Oh, I knew that I could never save all of them – some come to us with a lifetime of emotional baggage that cannot be overcome in the short time a Sailor has to prove that he can perform, or not. We are not a charity, not a half-way house.
But I also considered anyone who had to leave the service other than on his own terms as much a failure of my leadership, my ability to reach him and make a citizen of him, as much as his own failure to measure up.
So when one particular Sailor, in whom I had invested a deal of personal time and effort, and who came from a very difficult background, and had been showing great promise, popped positive on the urinalysis test, I was not angry – I was sad.
He hadn’t gone out with the idea of getting high – he’d had a few too many drinks, fell into a bad company, was offered drugs and used them. On Monday morning, his number came up for a random sweep. In a week’s time, he stood before me.
I’ve done a number of Captain’s Masts – and I never really enjoyed them. The mask of austere gravity and dreadful authority that the role required me to wear ill-comported with my ever-present awareness of my own manifest shortcomings, especially those of my youth. Some CO’s that I have seen were “flamers,” those who seemed to enjoy the humiliation of their accused.
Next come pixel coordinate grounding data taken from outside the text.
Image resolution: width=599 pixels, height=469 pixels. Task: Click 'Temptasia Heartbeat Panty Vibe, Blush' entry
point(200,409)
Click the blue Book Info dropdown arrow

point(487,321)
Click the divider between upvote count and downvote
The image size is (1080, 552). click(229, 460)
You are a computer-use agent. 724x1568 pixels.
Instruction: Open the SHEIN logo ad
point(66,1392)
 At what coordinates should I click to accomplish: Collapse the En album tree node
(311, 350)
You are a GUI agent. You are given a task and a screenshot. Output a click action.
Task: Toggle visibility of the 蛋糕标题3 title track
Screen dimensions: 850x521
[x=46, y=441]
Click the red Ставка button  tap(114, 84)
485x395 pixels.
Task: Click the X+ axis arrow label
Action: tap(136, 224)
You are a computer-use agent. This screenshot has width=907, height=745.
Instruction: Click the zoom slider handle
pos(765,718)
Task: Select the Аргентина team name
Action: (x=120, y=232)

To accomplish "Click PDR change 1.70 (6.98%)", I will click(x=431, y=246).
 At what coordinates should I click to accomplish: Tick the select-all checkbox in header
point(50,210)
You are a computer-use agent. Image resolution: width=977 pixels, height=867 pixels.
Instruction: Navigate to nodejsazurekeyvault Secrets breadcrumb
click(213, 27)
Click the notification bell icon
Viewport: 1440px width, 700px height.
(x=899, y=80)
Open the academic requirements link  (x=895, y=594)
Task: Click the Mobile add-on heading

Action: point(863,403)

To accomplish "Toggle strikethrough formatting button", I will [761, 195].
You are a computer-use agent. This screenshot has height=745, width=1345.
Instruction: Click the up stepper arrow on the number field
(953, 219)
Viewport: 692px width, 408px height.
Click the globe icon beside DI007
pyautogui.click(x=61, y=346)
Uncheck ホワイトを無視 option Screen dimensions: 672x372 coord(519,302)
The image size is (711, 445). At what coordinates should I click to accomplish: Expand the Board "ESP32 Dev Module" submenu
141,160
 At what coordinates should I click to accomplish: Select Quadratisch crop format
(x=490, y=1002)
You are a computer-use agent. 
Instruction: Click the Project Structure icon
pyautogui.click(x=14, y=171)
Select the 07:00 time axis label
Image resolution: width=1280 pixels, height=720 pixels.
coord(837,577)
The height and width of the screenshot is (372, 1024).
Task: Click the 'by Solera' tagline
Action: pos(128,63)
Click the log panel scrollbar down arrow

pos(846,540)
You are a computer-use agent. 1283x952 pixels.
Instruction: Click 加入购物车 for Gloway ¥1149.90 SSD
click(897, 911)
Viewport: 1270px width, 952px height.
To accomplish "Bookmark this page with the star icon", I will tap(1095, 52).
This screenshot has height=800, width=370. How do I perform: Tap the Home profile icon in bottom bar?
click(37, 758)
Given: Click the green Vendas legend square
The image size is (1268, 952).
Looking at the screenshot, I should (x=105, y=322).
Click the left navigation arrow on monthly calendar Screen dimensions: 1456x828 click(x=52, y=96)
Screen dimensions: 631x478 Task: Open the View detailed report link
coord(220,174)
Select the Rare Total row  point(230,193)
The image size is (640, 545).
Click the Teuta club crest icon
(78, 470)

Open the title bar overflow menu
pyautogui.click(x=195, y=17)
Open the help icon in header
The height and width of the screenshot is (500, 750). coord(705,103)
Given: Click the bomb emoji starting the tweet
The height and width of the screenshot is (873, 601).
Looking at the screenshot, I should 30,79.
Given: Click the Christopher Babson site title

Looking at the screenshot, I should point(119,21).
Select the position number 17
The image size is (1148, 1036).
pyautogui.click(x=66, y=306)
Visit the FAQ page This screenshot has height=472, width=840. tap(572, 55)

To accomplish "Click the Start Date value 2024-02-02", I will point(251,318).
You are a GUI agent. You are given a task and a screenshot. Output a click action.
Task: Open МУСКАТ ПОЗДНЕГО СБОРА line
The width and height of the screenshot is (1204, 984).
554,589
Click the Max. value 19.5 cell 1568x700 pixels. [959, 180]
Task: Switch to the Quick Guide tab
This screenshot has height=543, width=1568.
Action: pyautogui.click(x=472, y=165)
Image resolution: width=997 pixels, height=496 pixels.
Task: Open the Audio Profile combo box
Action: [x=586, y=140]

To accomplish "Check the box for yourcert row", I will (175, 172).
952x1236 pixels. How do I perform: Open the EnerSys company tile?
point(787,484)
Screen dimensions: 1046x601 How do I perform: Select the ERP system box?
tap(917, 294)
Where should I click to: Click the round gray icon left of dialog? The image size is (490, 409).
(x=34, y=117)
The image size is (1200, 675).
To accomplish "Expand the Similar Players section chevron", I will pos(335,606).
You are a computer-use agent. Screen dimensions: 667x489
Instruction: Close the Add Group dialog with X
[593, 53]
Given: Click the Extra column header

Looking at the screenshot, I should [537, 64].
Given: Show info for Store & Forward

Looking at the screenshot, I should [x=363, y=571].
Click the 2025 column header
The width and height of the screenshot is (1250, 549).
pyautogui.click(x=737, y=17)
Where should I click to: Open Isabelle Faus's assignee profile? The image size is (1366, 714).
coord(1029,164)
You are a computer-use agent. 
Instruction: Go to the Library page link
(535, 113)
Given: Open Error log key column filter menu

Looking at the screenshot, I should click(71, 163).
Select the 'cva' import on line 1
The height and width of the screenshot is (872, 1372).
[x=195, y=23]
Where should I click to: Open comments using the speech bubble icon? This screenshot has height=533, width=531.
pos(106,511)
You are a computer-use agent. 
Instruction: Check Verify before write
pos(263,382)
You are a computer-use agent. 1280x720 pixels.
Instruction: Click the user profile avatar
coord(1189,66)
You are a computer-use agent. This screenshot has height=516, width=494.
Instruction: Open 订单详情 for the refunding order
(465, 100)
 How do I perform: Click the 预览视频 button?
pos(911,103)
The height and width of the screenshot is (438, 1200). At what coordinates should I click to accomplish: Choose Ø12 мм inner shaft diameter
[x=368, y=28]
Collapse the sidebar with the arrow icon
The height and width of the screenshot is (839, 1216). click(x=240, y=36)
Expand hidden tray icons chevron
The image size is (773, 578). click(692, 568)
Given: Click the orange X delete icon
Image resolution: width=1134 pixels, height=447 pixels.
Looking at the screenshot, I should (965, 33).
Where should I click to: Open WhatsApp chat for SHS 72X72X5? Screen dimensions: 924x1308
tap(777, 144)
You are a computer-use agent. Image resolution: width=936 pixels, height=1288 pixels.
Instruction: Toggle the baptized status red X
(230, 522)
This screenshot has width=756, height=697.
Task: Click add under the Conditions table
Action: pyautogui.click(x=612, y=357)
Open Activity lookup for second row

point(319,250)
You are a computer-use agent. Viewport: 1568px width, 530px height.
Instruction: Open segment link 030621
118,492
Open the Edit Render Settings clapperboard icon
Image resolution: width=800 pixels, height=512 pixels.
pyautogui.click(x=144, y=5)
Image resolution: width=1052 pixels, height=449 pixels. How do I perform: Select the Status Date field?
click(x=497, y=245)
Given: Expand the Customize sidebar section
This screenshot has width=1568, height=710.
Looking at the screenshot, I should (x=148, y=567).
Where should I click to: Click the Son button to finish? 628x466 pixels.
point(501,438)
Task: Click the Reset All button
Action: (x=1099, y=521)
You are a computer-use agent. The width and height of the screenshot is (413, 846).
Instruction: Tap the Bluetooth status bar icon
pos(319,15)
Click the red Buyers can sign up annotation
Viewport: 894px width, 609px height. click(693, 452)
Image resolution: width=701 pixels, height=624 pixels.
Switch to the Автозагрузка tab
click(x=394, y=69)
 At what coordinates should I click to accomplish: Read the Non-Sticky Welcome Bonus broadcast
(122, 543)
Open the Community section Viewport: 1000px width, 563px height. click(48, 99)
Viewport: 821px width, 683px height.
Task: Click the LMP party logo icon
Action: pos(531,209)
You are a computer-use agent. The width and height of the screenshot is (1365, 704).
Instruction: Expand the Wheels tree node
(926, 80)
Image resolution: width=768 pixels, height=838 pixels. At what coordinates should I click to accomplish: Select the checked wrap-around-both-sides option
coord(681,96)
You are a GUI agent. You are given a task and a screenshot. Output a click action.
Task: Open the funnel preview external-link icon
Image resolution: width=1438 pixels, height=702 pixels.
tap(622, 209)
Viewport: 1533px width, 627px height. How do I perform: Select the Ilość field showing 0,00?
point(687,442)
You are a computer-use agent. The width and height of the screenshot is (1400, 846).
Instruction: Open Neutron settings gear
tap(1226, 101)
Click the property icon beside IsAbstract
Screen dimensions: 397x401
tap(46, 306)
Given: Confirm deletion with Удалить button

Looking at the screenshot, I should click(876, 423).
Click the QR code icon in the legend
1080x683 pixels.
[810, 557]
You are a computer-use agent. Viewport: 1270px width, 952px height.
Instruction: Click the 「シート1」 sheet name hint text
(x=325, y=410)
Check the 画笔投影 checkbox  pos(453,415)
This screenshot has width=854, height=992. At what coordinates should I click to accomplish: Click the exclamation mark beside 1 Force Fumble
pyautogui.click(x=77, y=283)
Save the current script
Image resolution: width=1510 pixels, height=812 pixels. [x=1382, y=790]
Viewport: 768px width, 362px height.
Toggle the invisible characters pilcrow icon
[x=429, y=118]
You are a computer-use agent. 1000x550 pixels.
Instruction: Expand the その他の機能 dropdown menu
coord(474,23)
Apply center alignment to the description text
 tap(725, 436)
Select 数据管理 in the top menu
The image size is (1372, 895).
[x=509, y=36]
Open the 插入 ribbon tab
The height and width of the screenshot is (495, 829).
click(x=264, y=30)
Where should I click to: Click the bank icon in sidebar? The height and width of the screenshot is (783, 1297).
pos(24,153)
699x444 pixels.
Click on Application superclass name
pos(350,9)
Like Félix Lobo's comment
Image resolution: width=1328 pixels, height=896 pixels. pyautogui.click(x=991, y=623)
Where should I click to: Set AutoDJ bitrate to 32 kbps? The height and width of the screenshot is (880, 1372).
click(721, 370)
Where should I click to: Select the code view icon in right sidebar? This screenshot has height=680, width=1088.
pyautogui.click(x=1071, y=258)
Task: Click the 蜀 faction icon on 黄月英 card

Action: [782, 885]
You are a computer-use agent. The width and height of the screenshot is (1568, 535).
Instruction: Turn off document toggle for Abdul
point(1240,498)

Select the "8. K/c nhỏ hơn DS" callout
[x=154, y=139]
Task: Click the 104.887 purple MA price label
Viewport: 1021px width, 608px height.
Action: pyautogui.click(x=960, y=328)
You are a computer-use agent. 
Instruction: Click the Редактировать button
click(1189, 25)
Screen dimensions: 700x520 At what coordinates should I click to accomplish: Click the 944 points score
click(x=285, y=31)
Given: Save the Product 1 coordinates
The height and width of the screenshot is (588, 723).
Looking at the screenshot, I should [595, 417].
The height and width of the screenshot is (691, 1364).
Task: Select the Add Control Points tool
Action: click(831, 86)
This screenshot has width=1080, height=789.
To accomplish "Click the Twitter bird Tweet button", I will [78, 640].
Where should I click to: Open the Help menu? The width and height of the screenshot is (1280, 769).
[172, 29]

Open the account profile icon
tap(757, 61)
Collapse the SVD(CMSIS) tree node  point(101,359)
They’d scream and rant and gesture.
I was never one of those.
For this young man, I had nothing but regret – he and I both knew what he had done, and the penalty it carried. He and I both knew what he would be returning to, having left the Navy as a failure. The Navy, a place where the path and means to success is as brightly illumined as any I can imagine – having failed at this, what could he expect?
But my hands were tied, and he knew it – it was for the good of the service.